BEGIN Dataset rows
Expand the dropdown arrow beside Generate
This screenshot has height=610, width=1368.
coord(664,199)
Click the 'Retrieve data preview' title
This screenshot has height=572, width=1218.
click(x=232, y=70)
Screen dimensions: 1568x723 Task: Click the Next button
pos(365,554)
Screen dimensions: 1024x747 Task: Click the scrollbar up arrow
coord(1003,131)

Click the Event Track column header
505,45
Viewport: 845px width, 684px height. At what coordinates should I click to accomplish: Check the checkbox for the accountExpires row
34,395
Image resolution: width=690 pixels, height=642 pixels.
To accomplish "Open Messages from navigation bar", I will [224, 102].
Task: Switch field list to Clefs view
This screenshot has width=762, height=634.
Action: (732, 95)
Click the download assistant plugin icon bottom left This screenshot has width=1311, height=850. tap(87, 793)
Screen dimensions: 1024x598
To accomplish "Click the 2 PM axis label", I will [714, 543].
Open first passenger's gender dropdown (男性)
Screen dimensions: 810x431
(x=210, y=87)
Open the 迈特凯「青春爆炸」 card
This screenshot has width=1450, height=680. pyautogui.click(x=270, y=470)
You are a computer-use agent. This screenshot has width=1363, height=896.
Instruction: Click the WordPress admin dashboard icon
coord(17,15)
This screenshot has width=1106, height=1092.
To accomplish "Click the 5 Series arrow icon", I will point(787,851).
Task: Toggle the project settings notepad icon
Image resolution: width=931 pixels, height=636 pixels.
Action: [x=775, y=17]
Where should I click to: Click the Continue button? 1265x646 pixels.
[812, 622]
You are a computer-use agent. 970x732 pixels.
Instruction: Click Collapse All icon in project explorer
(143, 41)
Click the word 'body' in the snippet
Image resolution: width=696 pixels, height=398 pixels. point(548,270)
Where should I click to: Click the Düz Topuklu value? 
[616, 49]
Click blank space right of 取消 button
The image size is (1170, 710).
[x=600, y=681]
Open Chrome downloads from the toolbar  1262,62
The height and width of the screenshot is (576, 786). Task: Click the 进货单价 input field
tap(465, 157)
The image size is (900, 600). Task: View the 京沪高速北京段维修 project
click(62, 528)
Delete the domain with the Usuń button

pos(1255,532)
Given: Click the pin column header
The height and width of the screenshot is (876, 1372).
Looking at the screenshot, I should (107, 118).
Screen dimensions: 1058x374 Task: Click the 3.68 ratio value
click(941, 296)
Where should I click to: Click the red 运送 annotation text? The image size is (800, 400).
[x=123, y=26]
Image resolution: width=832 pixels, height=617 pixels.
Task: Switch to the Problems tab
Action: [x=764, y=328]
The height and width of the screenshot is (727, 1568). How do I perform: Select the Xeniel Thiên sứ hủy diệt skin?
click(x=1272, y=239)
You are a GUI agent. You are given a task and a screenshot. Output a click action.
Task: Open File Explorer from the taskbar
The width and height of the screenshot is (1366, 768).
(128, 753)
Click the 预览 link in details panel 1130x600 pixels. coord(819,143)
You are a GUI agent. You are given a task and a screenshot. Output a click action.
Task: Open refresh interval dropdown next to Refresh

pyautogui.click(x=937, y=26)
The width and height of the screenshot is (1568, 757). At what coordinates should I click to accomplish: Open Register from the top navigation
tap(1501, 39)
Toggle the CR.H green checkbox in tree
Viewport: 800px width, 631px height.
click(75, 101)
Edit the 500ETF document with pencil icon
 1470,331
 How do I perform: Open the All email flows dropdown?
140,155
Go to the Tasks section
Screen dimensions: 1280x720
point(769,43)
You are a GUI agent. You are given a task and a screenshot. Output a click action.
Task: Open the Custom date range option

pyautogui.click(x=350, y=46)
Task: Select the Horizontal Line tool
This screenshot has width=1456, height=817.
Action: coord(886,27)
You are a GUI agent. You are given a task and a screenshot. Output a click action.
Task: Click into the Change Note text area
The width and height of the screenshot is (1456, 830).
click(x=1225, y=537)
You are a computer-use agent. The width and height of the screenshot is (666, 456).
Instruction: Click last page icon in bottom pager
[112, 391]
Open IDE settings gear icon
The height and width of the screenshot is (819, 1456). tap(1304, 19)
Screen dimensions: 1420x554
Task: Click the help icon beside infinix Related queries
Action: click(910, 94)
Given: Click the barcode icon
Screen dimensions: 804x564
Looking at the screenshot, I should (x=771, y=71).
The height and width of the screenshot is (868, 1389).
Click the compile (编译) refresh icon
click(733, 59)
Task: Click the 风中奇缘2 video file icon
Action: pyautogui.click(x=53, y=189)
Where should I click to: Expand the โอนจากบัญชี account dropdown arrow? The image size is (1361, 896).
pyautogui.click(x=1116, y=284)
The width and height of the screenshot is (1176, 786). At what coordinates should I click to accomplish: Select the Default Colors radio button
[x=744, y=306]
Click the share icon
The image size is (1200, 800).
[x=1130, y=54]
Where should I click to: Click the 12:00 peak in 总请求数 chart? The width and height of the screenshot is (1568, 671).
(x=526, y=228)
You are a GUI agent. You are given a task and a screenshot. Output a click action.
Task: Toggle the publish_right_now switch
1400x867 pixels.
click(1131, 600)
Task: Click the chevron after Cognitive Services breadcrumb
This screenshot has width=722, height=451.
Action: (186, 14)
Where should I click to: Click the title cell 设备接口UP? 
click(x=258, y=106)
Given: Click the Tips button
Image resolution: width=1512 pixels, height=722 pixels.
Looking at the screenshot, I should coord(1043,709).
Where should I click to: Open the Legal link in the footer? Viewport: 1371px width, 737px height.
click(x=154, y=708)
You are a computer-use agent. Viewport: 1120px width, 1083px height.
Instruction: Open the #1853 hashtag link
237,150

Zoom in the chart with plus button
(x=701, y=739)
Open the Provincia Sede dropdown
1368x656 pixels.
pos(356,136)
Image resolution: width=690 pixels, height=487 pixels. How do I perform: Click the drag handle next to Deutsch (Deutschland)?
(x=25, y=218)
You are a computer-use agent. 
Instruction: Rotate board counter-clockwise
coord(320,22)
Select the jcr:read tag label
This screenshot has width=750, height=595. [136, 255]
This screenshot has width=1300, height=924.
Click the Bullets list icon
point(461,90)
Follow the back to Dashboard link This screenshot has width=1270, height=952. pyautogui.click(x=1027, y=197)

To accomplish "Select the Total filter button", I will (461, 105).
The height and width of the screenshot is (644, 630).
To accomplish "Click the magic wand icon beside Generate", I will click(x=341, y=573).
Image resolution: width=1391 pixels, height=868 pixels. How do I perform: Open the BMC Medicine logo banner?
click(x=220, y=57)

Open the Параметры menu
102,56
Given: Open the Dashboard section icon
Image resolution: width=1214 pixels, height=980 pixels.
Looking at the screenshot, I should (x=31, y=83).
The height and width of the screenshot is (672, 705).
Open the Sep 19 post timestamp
END Dataset rows
*Exercise requirements*
Print the items from the very first line through the line containing "pos(365,554)", both ends included, copying each line unchanged.

*Exercise answer*
Expand the dropdown arrow beside Generate
This screenshot has height=610, width=1368.
coord(664,199)
Click the 'Retrieve data preview' title
This screenshot has height=572, width=1218.
click(x=232, y=70)
Screen dimensions: 1568x723 Task: Click the Next button
pos(365,554)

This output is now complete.